Como el abogado por su cliente, yo siento un reverencial respeto por el lector. Por eso, repaso mil y una veces los textos, me pateo todos los escenarios y me rodeo de benditos y generosísimos amigos y asesores que pulen las aristas de mis ideas y suplen mis torpezas. Como la abogacía es una profesión compleja y llena de matices, fiel a mi costumbre, me puse en las expertas y afabilísimas manos de Juan Manuel Fernández, presidente del TSJ de Navarra; de Mercedes de Ávila y Eduardo Ruiz de Erenchun, del muy Ilustre Colegio de Abogados de Pamplona; de Fernando Valbuena, policía nacional; de Javier Urdiales, abogado y gerente de la facultad donde trabajo, y de Chus Buitrago, forense. Como siempre, he contado con la crítica certera de Juan Pastrana, que, desde hace veintiocho años, es el primer lector de mis manuscritos, y quien me brinda las más agudas propuestas para mejorarlo; la segunda es mi estupenda agente: Antonia Kerrigan. Me siento en deuda con todos ellos por muchos motivos; en especial, por su amistad. Si, pese al esmero, resta algún error, sin duda me pertenece.

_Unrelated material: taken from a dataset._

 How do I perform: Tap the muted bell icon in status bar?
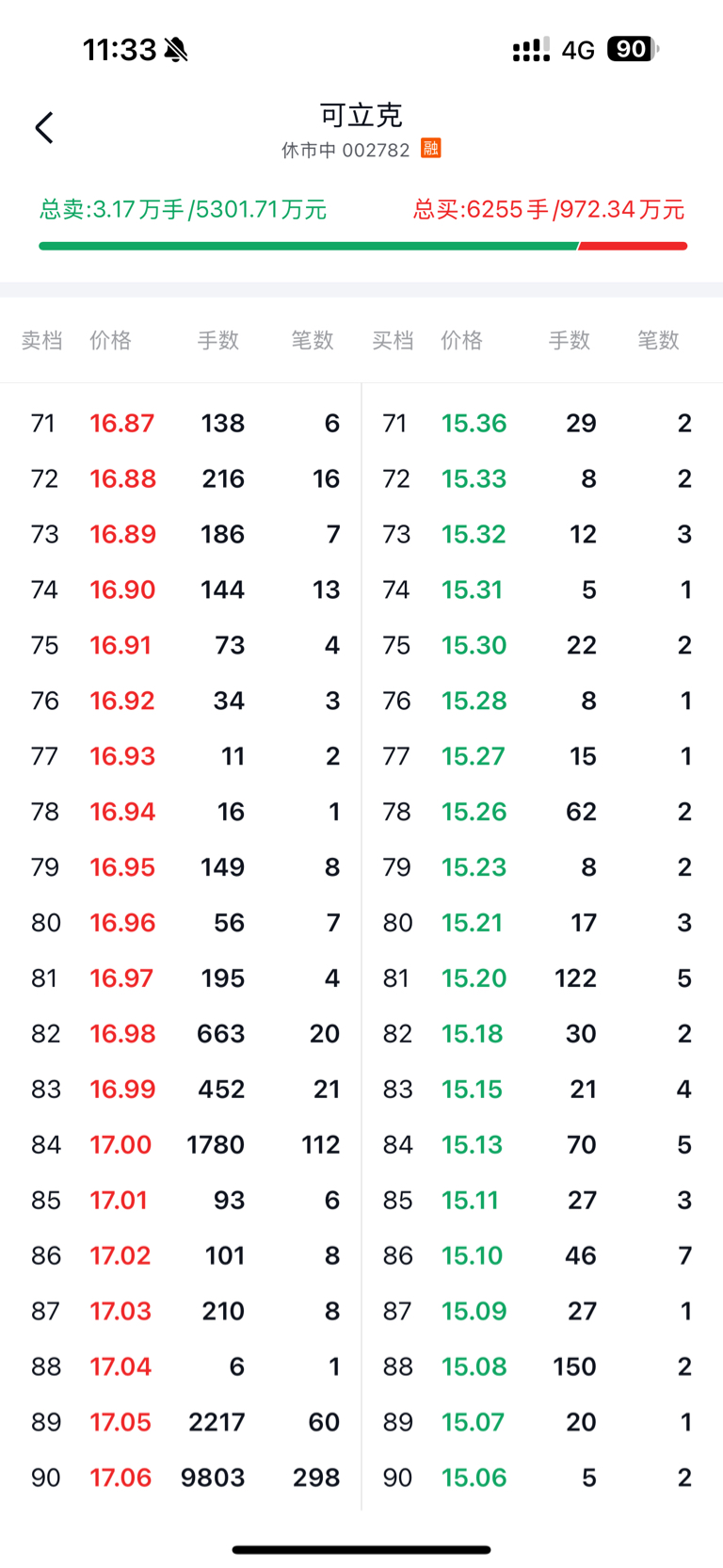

Hay dos actitudes ante la vida: el conformismo y la revolución. Nunca he sido conformista. Mi presente es casi idéntico al de cualquier otra mujer que haya cumplido cuarenta años más IVA, tenga la suerte de tener una familia grandísima (¡gracias, chicos, por estar ahí!) y una profesión atractiva. Casi, porque me paso las noches pariendo historias en las que afirmo ese carácter, porque, pese a todo, vivir, amar, trabajar, reír o soñar con un mundo más justo merece la pena. Espero que esta novela también contribuya a ese revolucionario fin.

Respecto a mi madre, naturalmente, está dispuesta a absolverme aunque siga sin comprender cómo he podido aprender expresiones tan poco elegantes habiendo estudiado en un colegio de monjas.